In the previous RC discussion of climate engineering, it was pointed out that we are already clearly inadvertently geoengineering climate. Besides CO2, we have urban and agrarian albedo changes; here in California, massive water projects change the desert of Sou Cal a land of lawns and ficus, and in the central valleys, field evaporation from farms change alter the microclimate by increasing the water vapor greenhouse effect–as it was explained to me… the polemics of geoengineering are complicated at best. Anyway…
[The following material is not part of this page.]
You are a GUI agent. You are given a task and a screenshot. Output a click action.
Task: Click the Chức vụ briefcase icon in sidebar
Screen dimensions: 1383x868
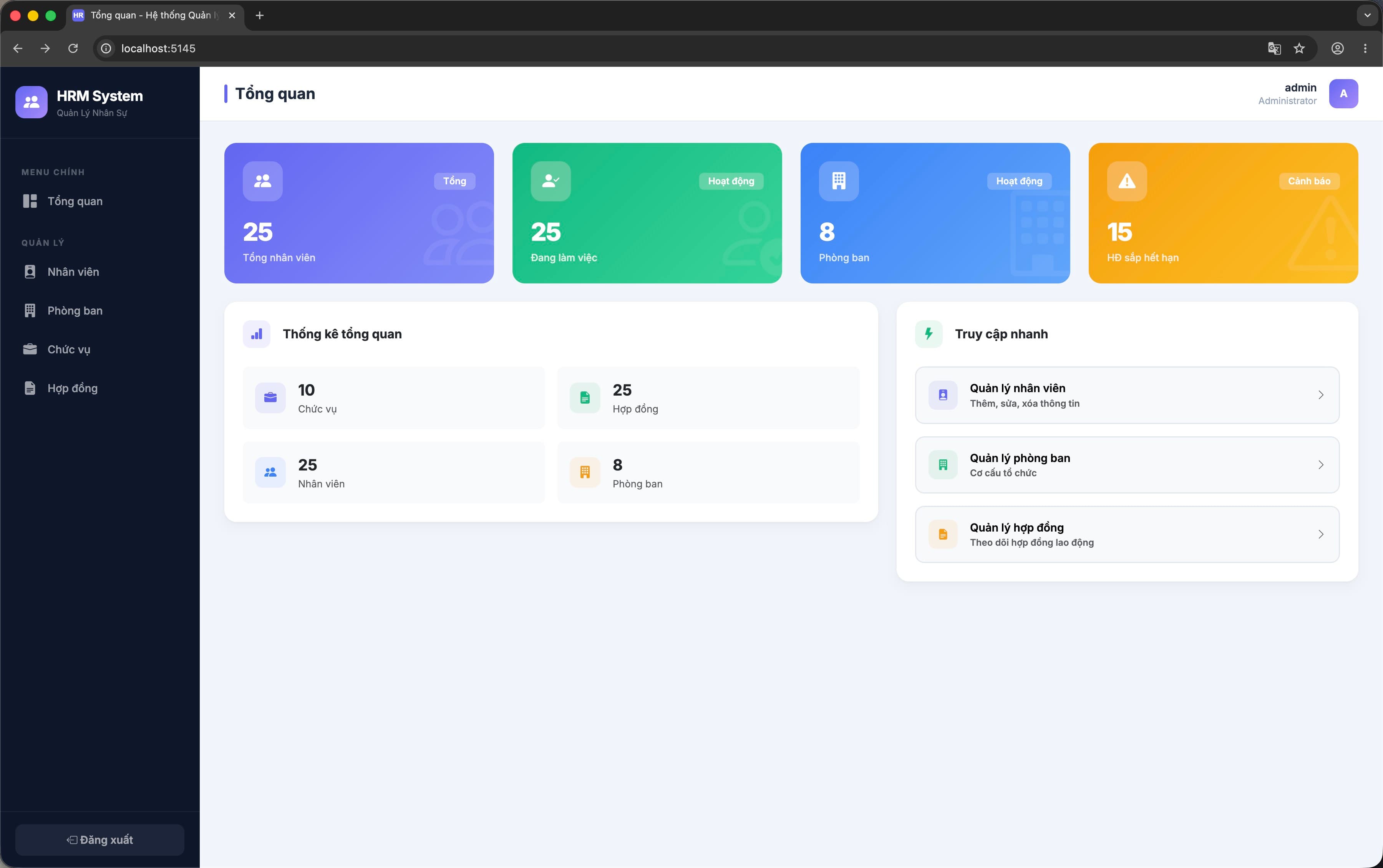30,349
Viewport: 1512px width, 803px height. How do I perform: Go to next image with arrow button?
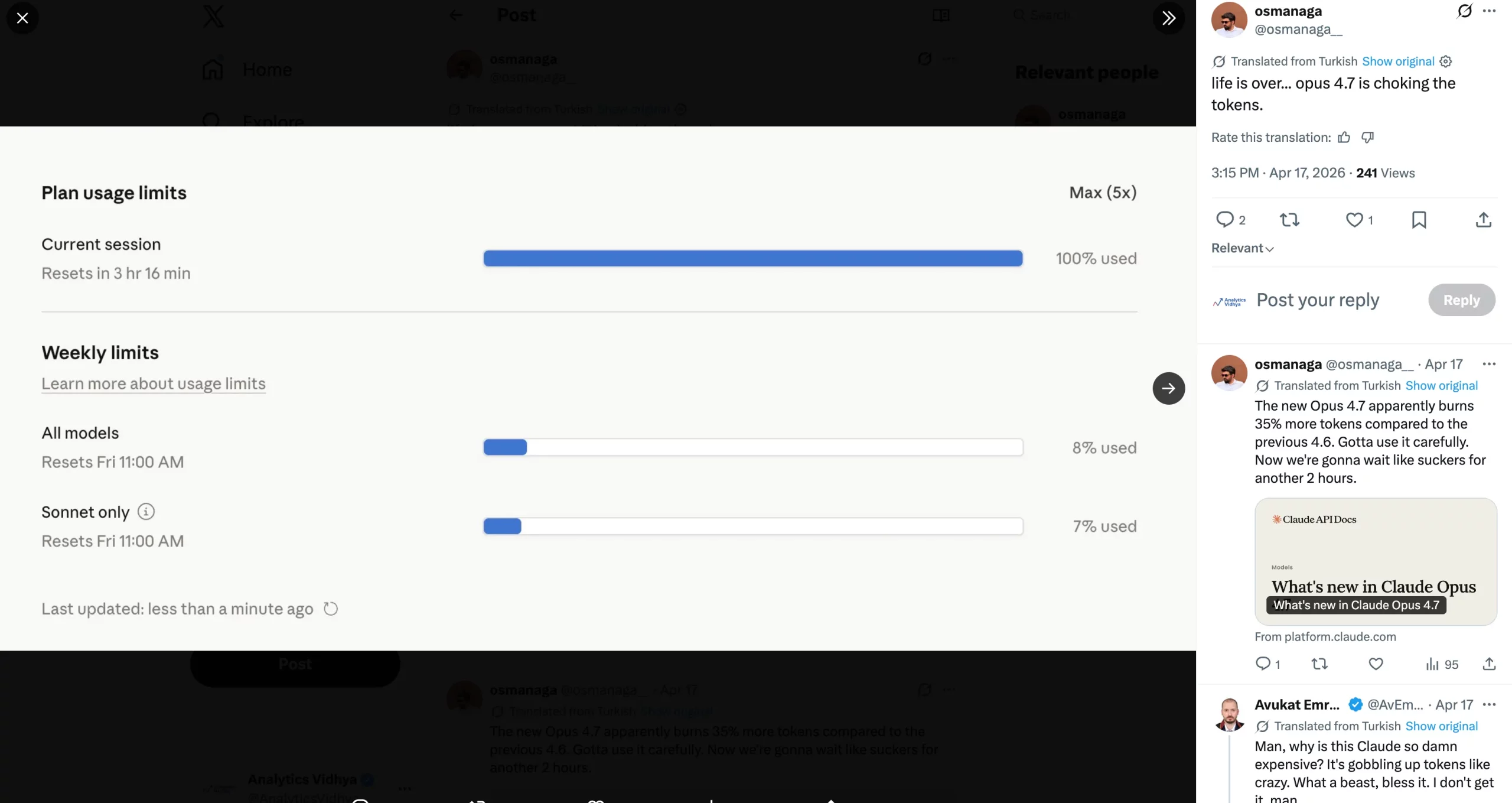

A somewhat tangential layman question-comment regarding Ralph Lorenz and Maximum Entropy Production (MEP) models: Has there been any practical application of MEP to Earth climate, in any predictive or practical sense?
I seem to recall reading papers portraying anthropogenic climate change in less serious terms using MEP as a justification.
On the other hand, my beginner interpretation of MEP seemed to indicate reasoning that the sustained application of a forcing may be subject to a protracted delay in observation. Until the system (in this case Earth climate) moved to a new equilibrium phase, climate sensitivity would be grossly underestimated.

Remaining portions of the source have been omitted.